Dans un pays où les saisies de cocaïne ont été multipliées par 10 en deux ans, la lutte contre le trafic de drogues est devenue un pilier de la politique pénale du garde des Sceaux. A l'heure où les réseaux se numérisent et où les amendes forfaitaires perdent de leur efficacité dissuasive, cette nouvelle arme vise à atteindre les profils les plus difficiles à sanctionner en les privant d'un maillon essentiel de la chaîne du trafic : leur téléphone.

Démanteler "des supermarchés de la drogue avec service de livraison"

"Nous vivons un moment historique du point de vue de l'état de la menace", alertait en mars Dimitri Zoulas, chef de l'Office anti-stupéfiants, sur franceinfo, soulignant qu'avec "Internet, tout le monde a accès à la vente au détail". Cette analyse est partagée par le procureur de Bayonne, qui dénonce auprès de Sud Ouest "l'utilisation de messageries cryptées pour monter des supermarchés de la drogue avec service de livraison", et souligne qu'"ils sont bien plus discrets qu'un point de vente dans la rue".

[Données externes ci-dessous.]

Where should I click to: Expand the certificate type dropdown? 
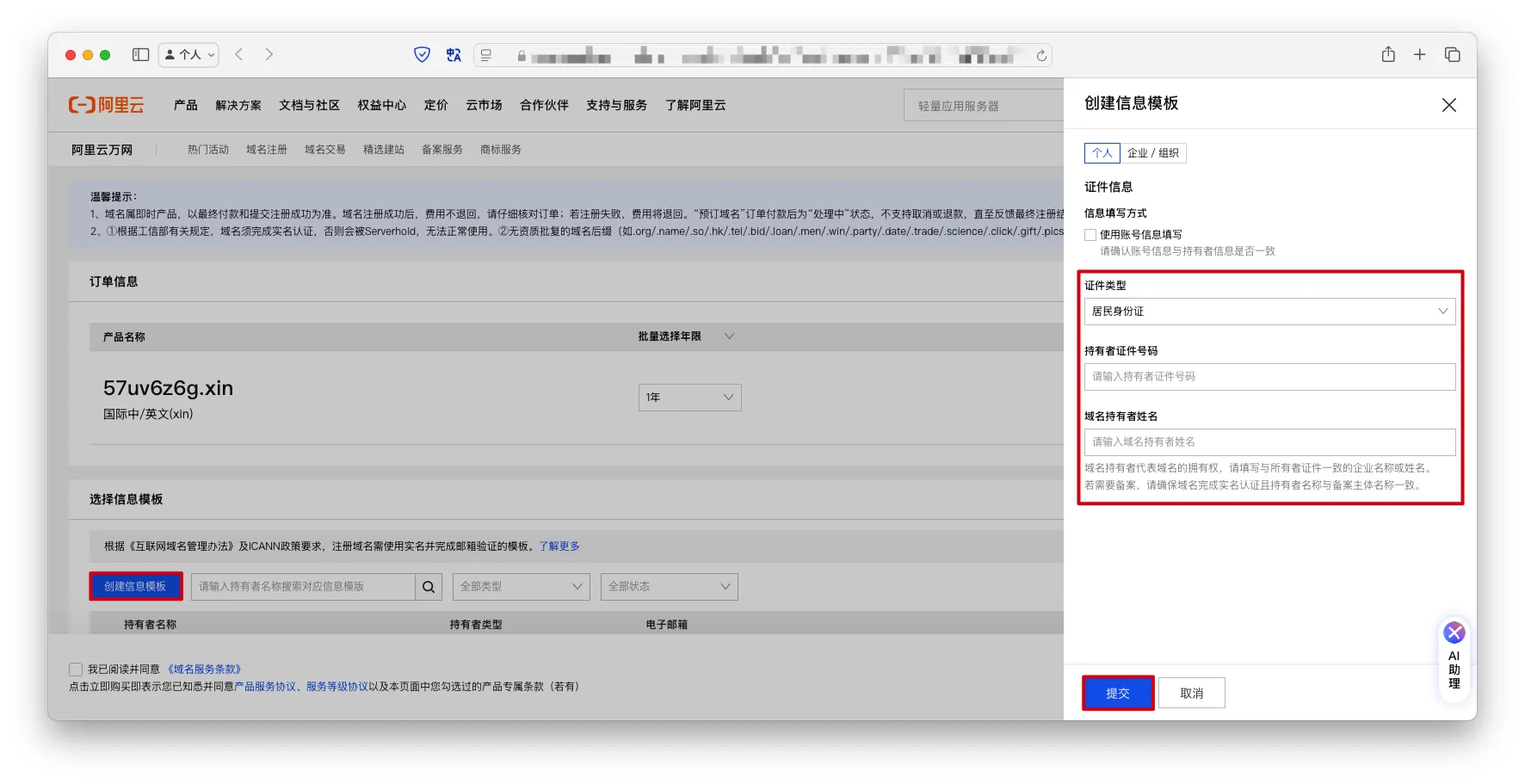tap(1269, 312)
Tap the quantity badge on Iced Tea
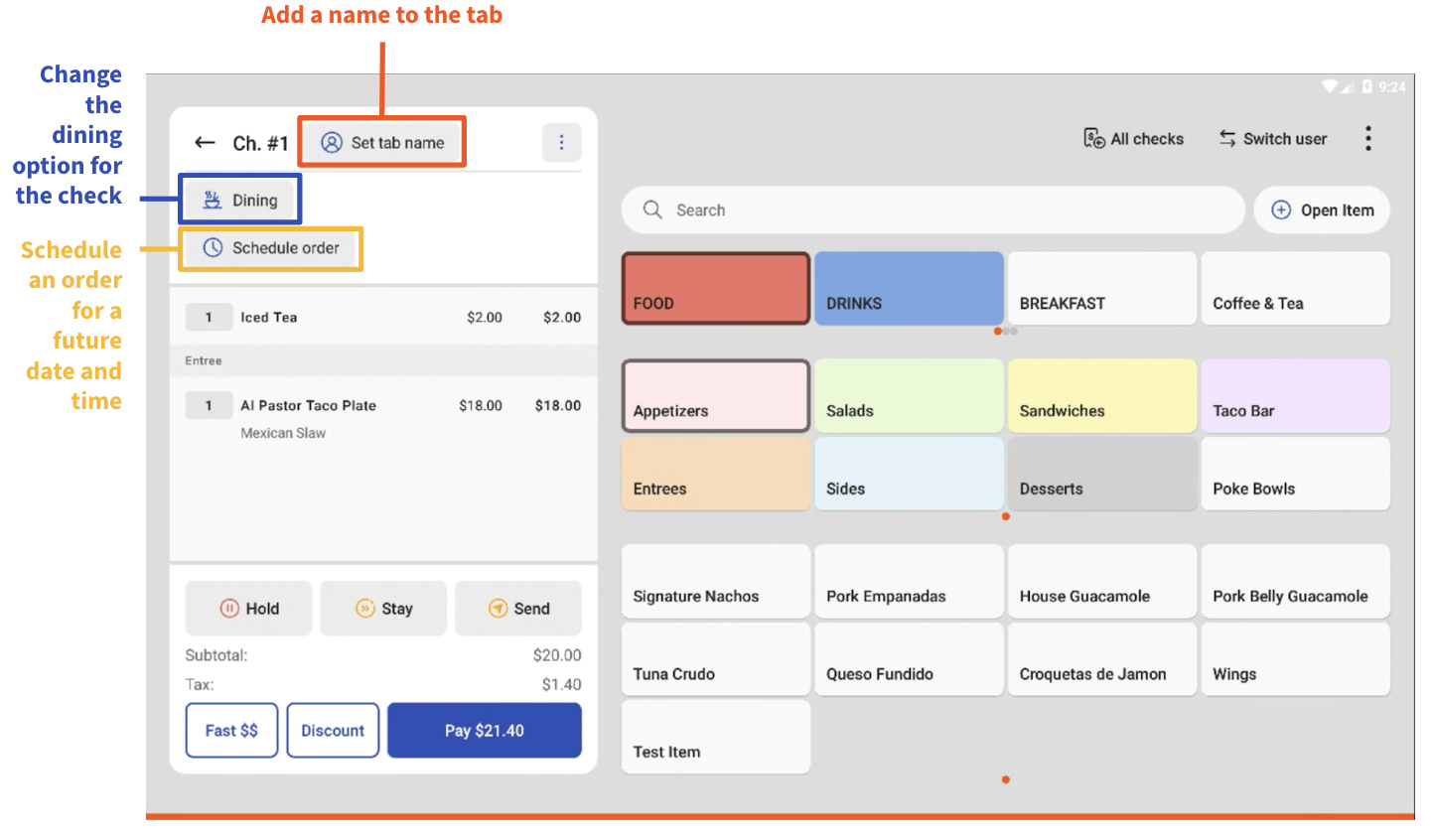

Face à cette mutation, Jérôme Bourrier prône une réponse pénale plus incisive, afin d'enrayer une économie souterraine qui prospère à coups de messages chiffrés et de livraisons express, depuis que les réseaux ont remplacé les guetteurs de rue par des dealers recrutés sur Snapchat ou Telegram. Ces méthodes, baptisées "Uber shit" ou "Uber coke" par les forces de l'ordre, imposent de frapper fort, assure le magistrat. "Il n'y a pas d'offre sans demande et je crois qu'il faut s'attaquer avec plus de fermeté au problème de la consommation, avec plus de rigueur, et une répression accrue", a-t-il estimé jeudi sur RMC.

Une mesure qui cible les profils difficiles à atteindre

Cette nouvelle réponse pénale vise en priorité les publics les plus imperméables aux dispositifs classiques : mineurs, jeunes majeurs, personnes en situation irrégulière, consommateurs récidivistes… Face à ces profils, l'amende forfaitaire délictuelle (AFD) de 200 euros s'avère peu efficace. "Le taux de recouvrement n'est que de 30% environ", regrette Jérôme Bourrier au micro d'"ici Pays Basque". Autrement dit, dans plus de deux cas sur trois, l'AFD, étendue à l'usage des stupéfiants en septembre 2020 pour sanctionner la détention de petites quantités de drogue (jusqu'à 30 grammes de cannabis ou 5 grammes de cocaïne), n'est pas versée.

Pour pallier cette faible efficacité, la confiscation des smartphones est donc pensée comme un levier à la fois dissuasif et opérationnel. "Elle permet au consommateur de toucher du doigt que le non-respect de la loi a un coût : celui de son smartphone", estime Olivier Calia, commissaire à la tête des forces de police de la Côte basque, dans les colonnes de Sud Ouest. Il salue une "sanction rapide", particulièrement pertinente pour "des publics qui ne sont pas concernés par l'amende forfaitaire délictuelle".

Mais l'intérêt est aussi opérationnel. Pour les forces de l'ordre, chaque téléphone saisi peut devenir une porte d'entrée vers les trafiquants. "Le téléphone portable est une source d'informations sur les modalités des transactions via les réseaux sociaux", a souligné Guillaume Favard, commandant de la gendarmerie de Bayonne, au micro d'"ici Pays Basque"

Une "sanction immédiate" applicable dès l'interpellation

Concrètement, la saisie du smartphone interviendra sur instruction du parquet, dès lors qu'une transaction a été effectuée via le téléphone du consommateur. "Soit dans le cadre d'une mesure alternative [aux poursuites], soit dans le cadre d'une ordonnance pénale délictuelle ou d'un jugement devant la juridiction", a précisé Jérôme Bourrier.

Pris en flagrant délit, l'usager sera conduit au commissariat ou en brigade, interrogé, et son téléphone confisqué s'il est avéré qu'il a servi à organiser l'échange. "C'est une sanction immédiate", insiste le procureur au micro d'"ici Pays Basque". "Réduire le nombre de consommateurs fait aussi partie de la lutte", abonde Olivier Calia, chef de la police nationale au Pays basque, interrogé par Sud Ouest.

Le dispositif s'inscrit dans une stratégie plus large de confiscations ciblées. C'est notamment cette réactivité qui a convaincu le ministre de la Justice. Il a salué jeudi sur franceinfo une réponse plus efficace que la traditionnelle poursuite judiciaire, estimant que "la saisie d'argent, la saisie de voitures, la saisie de téléphone, la saisie de vos objets est parfois plus dissuasive qu'une poursuite judiciaire."